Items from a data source
....................

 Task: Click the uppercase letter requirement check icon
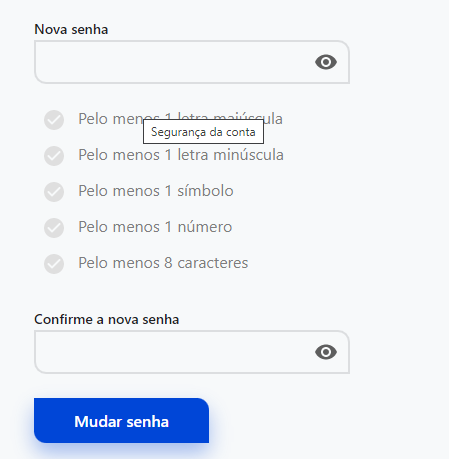tap(54, 120)
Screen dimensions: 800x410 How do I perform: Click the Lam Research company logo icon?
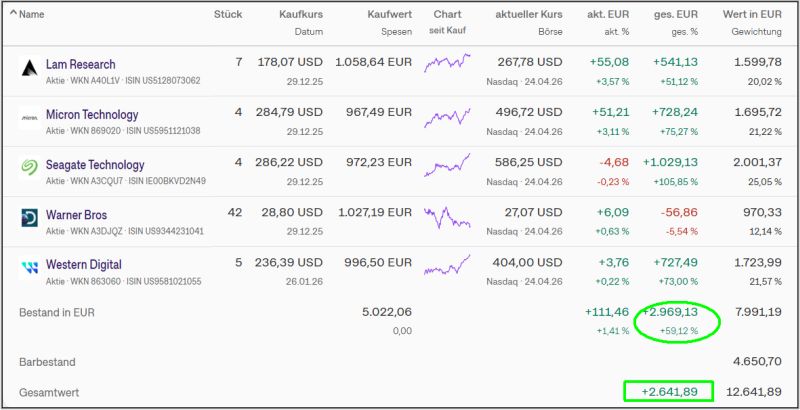[x=29, y=70]
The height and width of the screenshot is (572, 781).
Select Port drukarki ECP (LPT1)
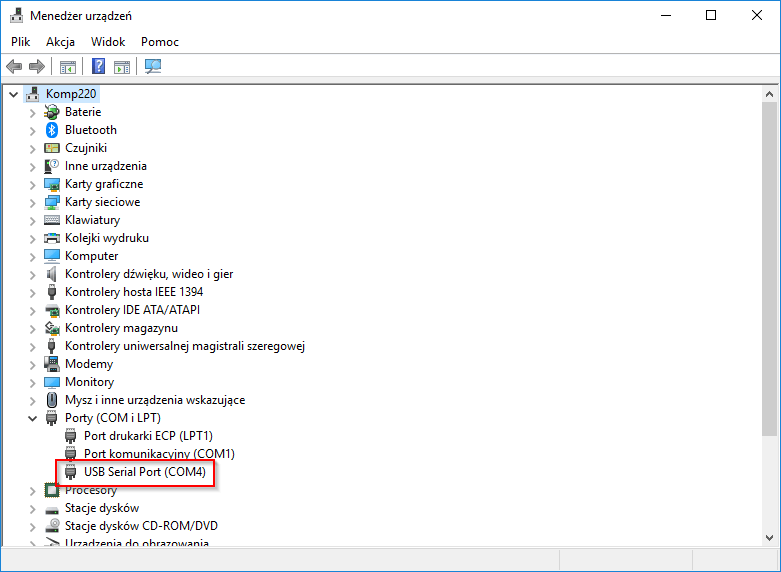tap(148, 436)
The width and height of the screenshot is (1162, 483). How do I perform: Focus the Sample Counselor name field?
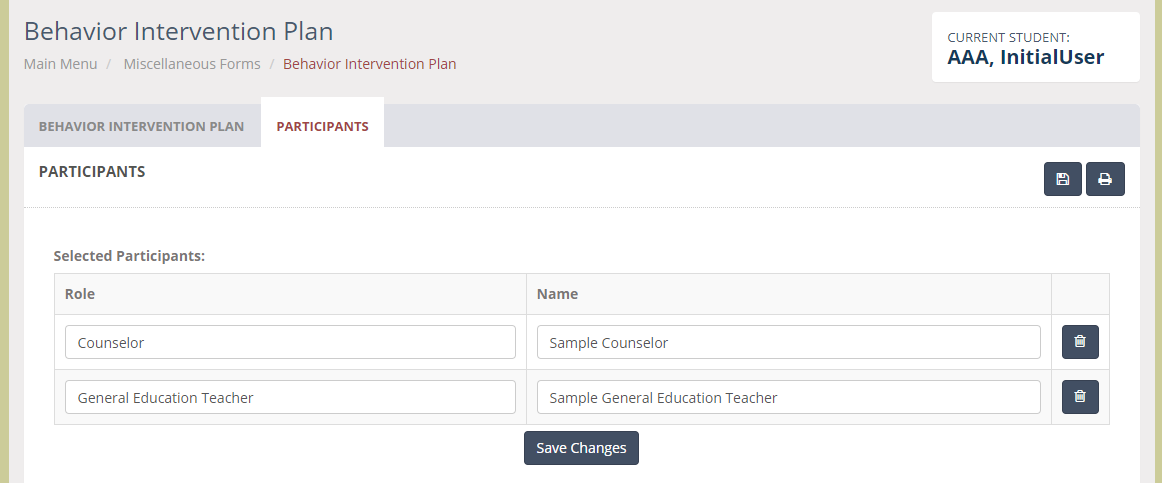(x=788, y=342)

....................

_What is needed_:
Your answer must be the lines from the one containing "The height and" through the last line of the records, both included, written out exactly and without pictures.

_Solution to this exercise_:
The height and width of the screenshot is (572, 781).
Select Port drukarki ECP (LPT1)
tap(148, 436)
The width and height of the screenshot is (1162, 483). How do I perform: Focus the Sample Counselor name field?
(x=788, y=342)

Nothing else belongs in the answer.